Ho N F, Burton P S, Conradi R A, Barsuhn C L
Upjohn Laboratories, Upjohn Company, Kalamazoo, MI 49007.
J Pharm Sci. 1995 Jan;84(1):21-7. doi: 10.1002/jps.2600840107.
This report is aimed at the biophysical modeling of transmembrane events involving a passive diffusion and directional pumplike mechanism at the apical (AP) and basolateral (BL) membranes of cultured cell monolayers. The essence of the model is based on experimental evidences for the existence of a saturable, apically polarized transport system in Caco-2 cells for peptides which hindered apical to basolateral flux, enhanced basolateral to apical flux, and showed substrate specificity. This system was further inhibited by verapamil, suggesting some homology with P-glycoprotein, the principal mediator of drug resistance in multidrug resistant cancer cells. Preliminary evidence was also obtained suggesting an additional polarized uptake system for the same peptides in the basolateral membrane. Upon saturation and/or inhibition of the active transport mechanisms with verapamil, the peptide fluxes in apical-to-basolateral direction and the basolateral-to-apical direction converged and became controlled by the passive mechanism. Since the intent of the modeling was to provide useful templates for the design of probing experiments and to delineate and quantify mass transfer mechanisms at the AP and BL membranes and their interrelationships, theoretical equations were developed for a host of kinetic boundary conditions: (a) AP-->BL and BL-->AP transfluxes, (b) bidirectional effluxes from substrate-preloaded cells, (c) undirectional efflux across the AP or BL membrane from preloaded cells, and (d) uptake kinetics via the AP or BL membrane leading to equilibrium. Furthermore, flux expressions were reduced to membrane permeability coefficients to accommodate passive diffusion, saturation, inhibition, and directionality. The diffusional mass transport resistances of the aqueous boundary layers and microporous filter support of the cell monolayer were necessarily included.

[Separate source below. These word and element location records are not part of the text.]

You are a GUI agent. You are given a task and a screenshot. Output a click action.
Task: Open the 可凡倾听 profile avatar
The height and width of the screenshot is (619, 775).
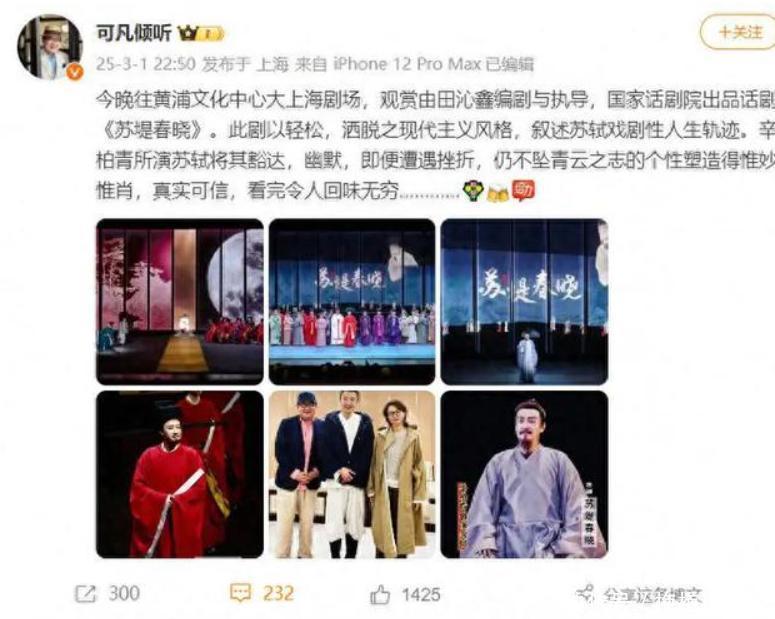pyautogui.click(x=49, y=47)
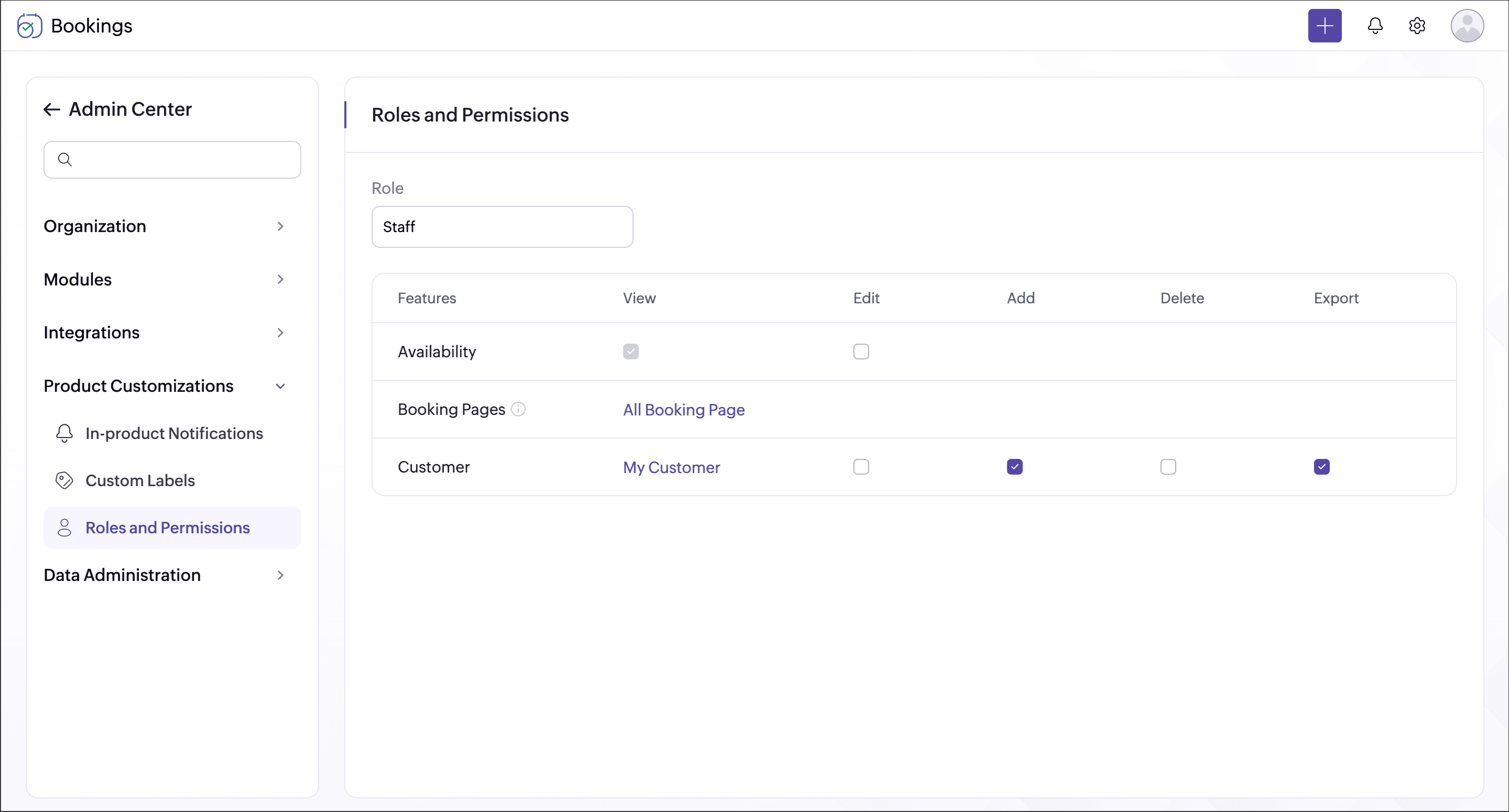1509x812 pixels.
Task: Open the notifications bell icon
Action: pyautogui.click(x=1375, y=26)
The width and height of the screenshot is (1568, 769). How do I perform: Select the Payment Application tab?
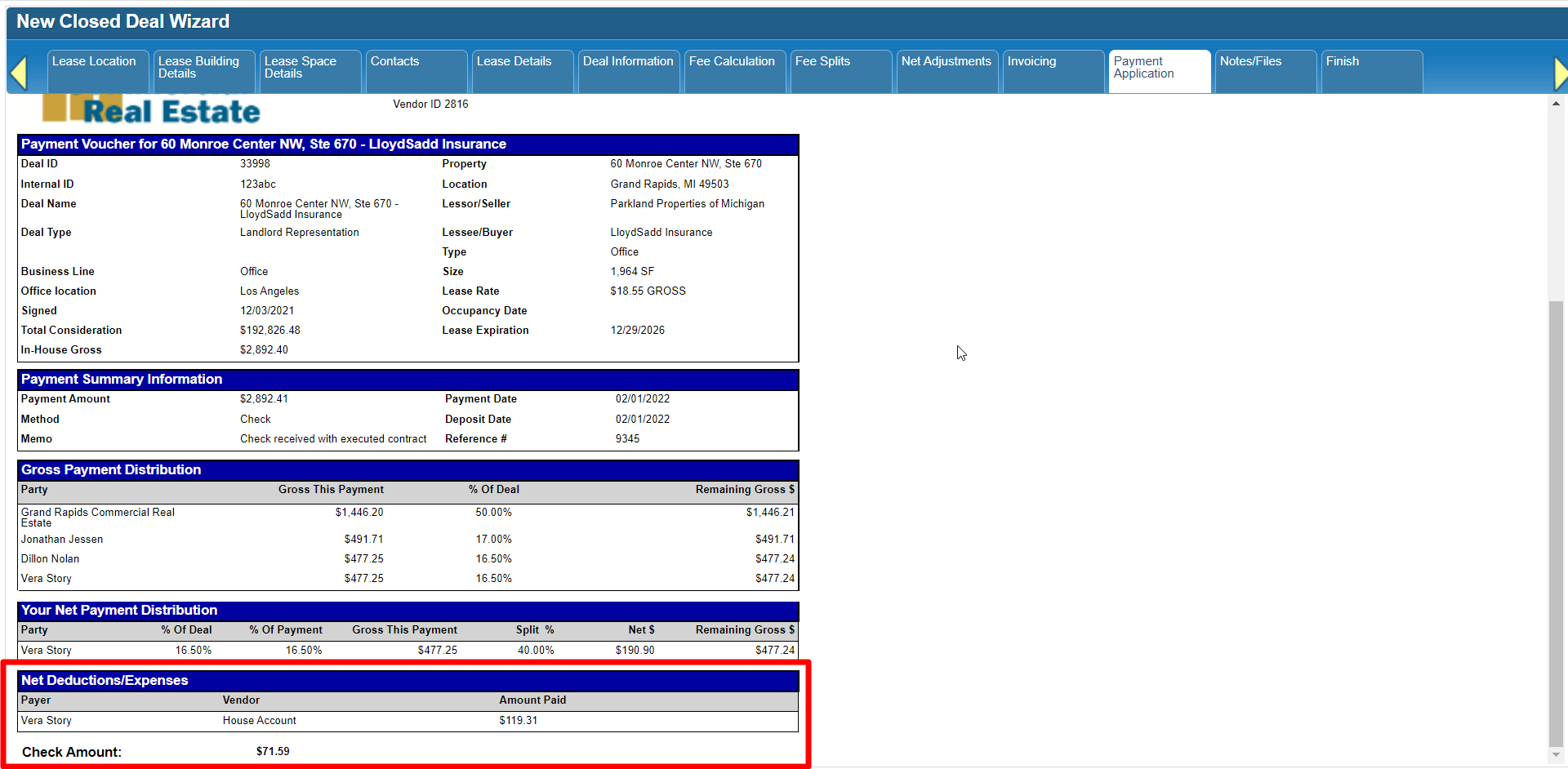pos(1159,70)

本报告旨在对跨膜事件进行生物物理建模,这些事件涉及培养的细胞单层顶端(AP)和基底外侧(BL)膜上的被动扩散和定向泵样机制。该模型的本质基于以下实验证据:在Caco-2细胞中存在一种可饱和的、顶端极化的肽转运系统,该系统阻碍顶端到基底外侧的通量,增强基底外侧到顶端的通量,并表现出底物特异性。维拉帕米可进一步抑制该系统,这表明其与P-糖蛋白存在一定同源性,P-糖蛋白是多药耐药癌细胞中耐药性的主要介导因子。还获得了初步证据,表明在基底外侧膜中存在针对相同肽的另一种极化摄取系统。在用维拉帕米使主动转运机制饱和和/或抑制后,肽在顶端到基底外侧方向和基底外侧到顶端方向的通量趋于一致,并由被动机制控制。由于建模的目的是为探测实验的设计提供有用的模板,并描述和量化AP和BL膜处的传质机制及其相互关系,因此针对一系列动力学边界条件推导了理论方程:(a)AP→BL和BL→AP的跨通量,(b)来自预先加载底物的细胞的双向流出,(c)预先加载的细胞通过AP或BL膜的单向流出,以及(d)通过AP或BL膜的摄取动力学直至达到平衡。此外,通量表达式简化为膜渗透系数,以适应被动扩散、饱和、抑制和方向性。细胞单层水相边界层和微孔滤膜支撑体的扩散传质阻力也必然被纳入考虑。